**EXERCISE DIRECTIONS**
Please quote all of the data below word for word, leaving the pictures out.

## START DATASET ROWS

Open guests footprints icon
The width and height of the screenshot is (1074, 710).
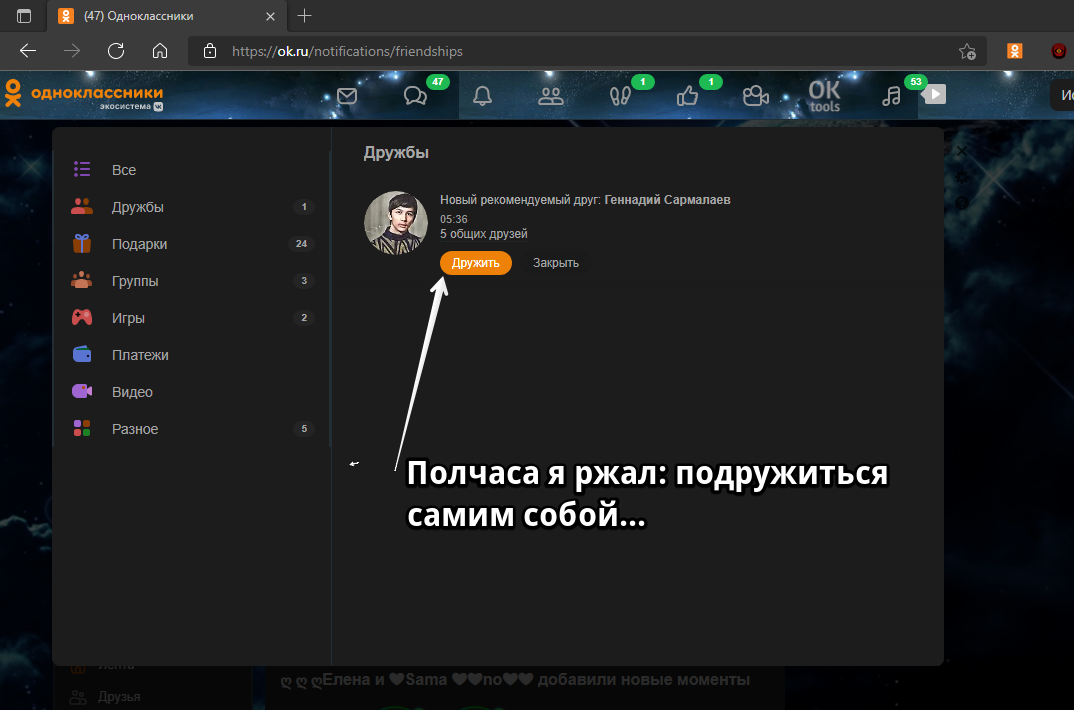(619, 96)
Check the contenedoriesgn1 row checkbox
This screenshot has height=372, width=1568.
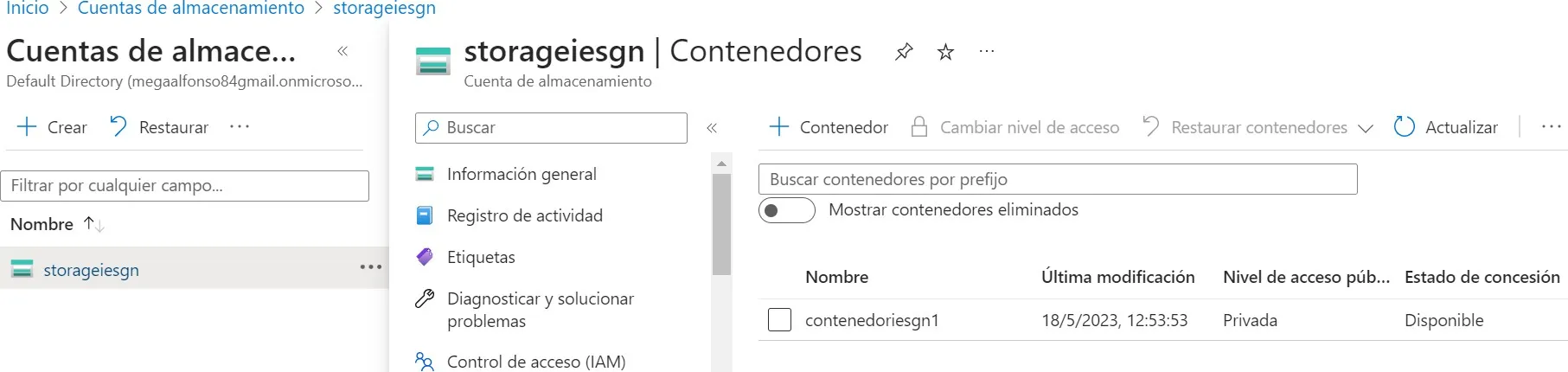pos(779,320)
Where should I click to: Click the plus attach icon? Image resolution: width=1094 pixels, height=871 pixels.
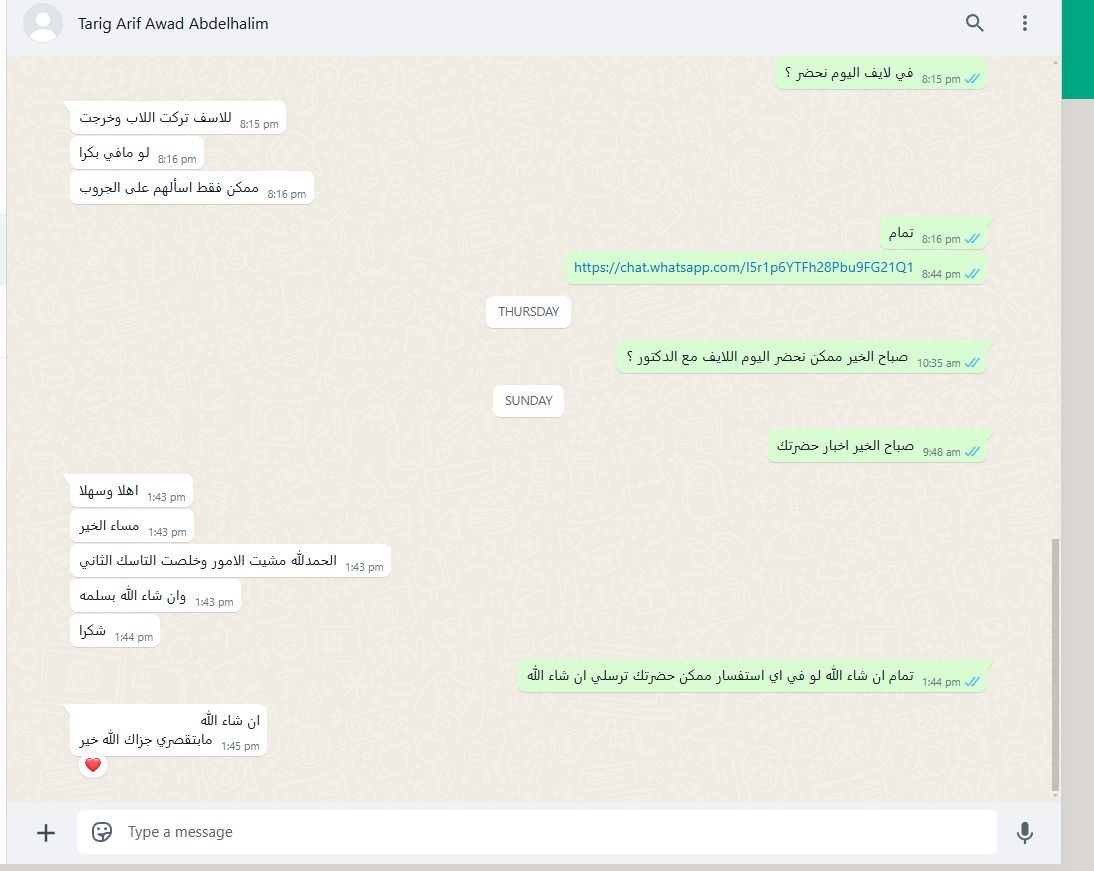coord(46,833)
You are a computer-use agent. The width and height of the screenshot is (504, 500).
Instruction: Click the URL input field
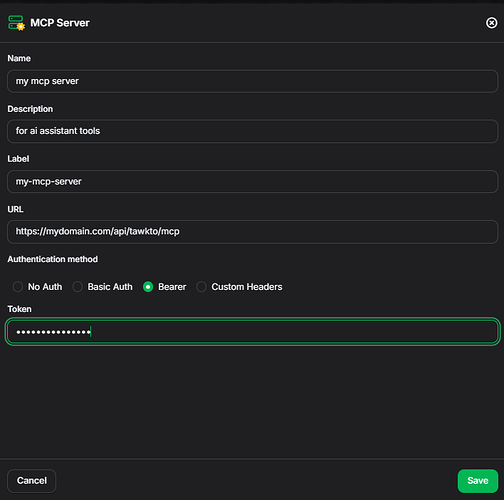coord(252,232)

## END DATASET ROWS

**TASK ANSWER**
Open guests footprints icon
The width and height of the screenshot is (1074, 710).
(619, 96)
Check the contenedoriesgn1 row checkbox
This screenshot has height=372, width=1568.
pos(779,320)
Where should I click to: Click the plus attach icon? Image resolution: width=1094 pixels, height=871 pixels.
coord(46,833)
You are a computer-use agent. The width and height of the screenshot is (504, 500).
Instruction: Click the URL input field
coord(252,232)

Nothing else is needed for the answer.